Chris Barfoot is an engineer and scientist who has spent three decades in the power stations and mines of the Latrobe Valley, Victoria. He’s been working in the fossil fuel sector for his entire career and clearly understands the need to transition away from non-renewable energy as well as the vast potential in transitioning to green jobs.

He explains that it’s market forces that are largely keeping coal-fired power stations alive in Australia but that that era is coming to a close.

“The biggest difference we found was after the privatization of Hazelwood [Power Station],” Barfoot said.

“Previously, under a state-owned enterprise, you always look to the future. A power station was built with a 30-year life span. At the end of 30 years, it was meant to be demolished and newer stations built”.

“When we lost the control of the system, broke it up into individual buyers, nobody kept that oversight. From that point on, it became a situation where most of the buyers of the stations simply wanted to get the maximum value out of the asset they’d bought so they wanted to make it run as long as possible”.

In the mid-80s, state energy investors were already looking at wind turbines and solar power as they could see that coal was on the way out, Barfoot explained.

“Once these things were sold, there was no incentive for those owners to go down those paths. The best incentive was simply to just keep it running”.

It’s not the greenies or the students striking for climate action that shuts these places down, Barfoot said, it’s simple economics.

Australia exports 75% of its coal. More coal mines and more coal power stations are largely redundant in increasing the livelihoods and quality of living of most Australians. These things won’t bring energy prices down, nor will they ensure reliable energy production. All they do is simply prop up dying industries overseas and the profits of the coal industry here, an industry that, incidentally, is largely foreign-owned and pays less tax at a lower rate than other businesses.
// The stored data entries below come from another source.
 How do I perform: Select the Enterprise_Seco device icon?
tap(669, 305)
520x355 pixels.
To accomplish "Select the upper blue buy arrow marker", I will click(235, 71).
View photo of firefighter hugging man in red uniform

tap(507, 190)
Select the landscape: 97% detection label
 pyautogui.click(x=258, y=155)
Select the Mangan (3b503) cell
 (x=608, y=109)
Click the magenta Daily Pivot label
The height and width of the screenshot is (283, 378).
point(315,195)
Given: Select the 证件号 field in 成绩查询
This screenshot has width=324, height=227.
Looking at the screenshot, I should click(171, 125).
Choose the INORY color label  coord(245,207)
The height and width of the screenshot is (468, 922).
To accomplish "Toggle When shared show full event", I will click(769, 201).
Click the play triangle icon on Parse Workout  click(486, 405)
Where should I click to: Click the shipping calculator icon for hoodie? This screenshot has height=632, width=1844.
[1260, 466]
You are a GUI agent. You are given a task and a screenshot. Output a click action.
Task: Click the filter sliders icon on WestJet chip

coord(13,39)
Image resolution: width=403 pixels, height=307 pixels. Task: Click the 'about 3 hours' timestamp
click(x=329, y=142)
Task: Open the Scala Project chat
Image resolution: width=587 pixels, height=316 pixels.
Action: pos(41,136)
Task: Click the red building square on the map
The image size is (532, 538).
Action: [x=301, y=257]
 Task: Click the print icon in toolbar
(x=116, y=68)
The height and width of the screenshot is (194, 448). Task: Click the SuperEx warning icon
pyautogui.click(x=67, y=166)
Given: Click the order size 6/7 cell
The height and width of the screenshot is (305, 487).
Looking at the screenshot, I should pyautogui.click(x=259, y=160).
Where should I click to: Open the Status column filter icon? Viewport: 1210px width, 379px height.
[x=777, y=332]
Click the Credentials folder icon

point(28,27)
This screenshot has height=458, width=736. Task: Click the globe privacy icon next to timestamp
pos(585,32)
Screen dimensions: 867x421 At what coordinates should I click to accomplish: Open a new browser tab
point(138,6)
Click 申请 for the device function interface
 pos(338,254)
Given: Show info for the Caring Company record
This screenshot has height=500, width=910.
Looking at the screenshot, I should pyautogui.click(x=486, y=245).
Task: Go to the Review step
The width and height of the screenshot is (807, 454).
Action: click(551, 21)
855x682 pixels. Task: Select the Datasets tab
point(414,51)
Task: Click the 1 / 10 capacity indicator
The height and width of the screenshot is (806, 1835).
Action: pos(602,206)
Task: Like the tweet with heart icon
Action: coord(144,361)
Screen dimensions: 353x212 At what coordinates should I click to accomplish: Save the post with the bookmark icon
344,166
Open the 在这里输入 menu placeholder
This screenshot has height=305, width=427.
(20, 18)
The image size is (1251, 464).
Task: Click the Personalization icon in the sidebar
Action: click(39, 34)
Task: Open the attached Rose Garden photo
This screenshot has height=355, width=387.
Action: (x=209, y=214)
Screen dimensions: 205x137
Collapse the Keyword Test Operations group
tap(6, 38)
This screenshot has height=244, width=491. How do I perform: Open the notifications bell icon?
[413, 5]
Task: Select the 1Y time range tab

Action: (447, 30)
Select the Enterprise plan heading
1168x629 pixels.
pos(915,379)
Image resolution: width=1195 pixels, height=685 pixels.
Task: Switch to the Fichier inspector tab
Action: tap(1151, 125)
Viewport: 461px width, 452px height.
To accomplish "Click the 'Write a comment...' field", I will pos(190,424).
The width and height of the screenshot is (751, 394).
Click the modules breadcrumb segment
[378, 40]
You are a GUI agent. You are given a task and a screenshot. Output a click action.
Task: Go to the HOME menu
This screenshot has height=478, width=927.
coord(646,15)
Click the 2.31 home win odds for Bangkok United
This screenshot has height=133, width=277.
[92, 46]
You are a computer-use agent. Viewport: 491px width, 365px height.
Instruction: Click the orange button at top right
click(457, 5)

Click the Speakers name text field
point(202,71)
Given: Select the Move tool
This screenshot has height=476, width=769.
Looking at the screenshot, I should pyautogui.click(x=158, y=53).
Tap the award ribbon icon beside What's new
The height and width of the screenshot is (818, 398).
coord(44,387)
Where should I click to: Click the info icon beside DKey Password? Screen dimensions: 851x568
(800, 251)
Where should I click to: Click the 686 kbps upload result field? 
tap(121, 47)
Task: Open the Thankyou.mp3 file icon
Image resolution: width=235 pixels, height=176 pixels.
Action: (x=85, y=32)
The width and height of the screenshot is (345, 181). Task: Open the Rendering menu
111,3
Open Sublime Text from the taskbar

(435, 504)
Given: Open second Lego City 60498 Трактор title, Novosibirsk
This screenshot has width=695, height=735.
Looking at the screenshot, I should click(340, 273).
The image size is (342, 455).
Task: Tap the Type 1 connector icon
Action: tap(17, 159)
On the issue of jobs, Barfoot admits that transitioning to renewables will have a huge impact on those that work in the sector but that can be easily overcome with a little planning.

“A power station and mine in this region would use about 700 to 800 people to operate. A large scale solar farm would use three. That’s just the difference.

“Renewables don’t create jobs, but what renewables can do is create cheap power. If they create cheap power, it becomes logical that you co-locate the manufacturing industries into them. That’s where your jobs come from”.

With the closure of coal mines, Barfoot explains that we need accountable plans for the future of an economy without coal industry jobs. In doing so, and in creating vast renewable power generating roles, “we could turn ourselves around and literally be a world leader” in energy.

“Why would we just do energy when you have the opportunity to make the things that make the energy here? Build those into it as well. You build the racking, you build the frames, you build the panels, you build the systems”.

Infrastructure on this scale, supplying the world with the energy it needs from clean sources as well as the equipment to make its own would have an impact on an Industrial Revolution-type scale, Barfoot said.

“Let’s be blunt, everybody knows this industry is dying. Everybody knows it’s coming to an end. Once you accept that, the need for change is there. It’s just getting the will and the interest in people to make that change that is so critical”.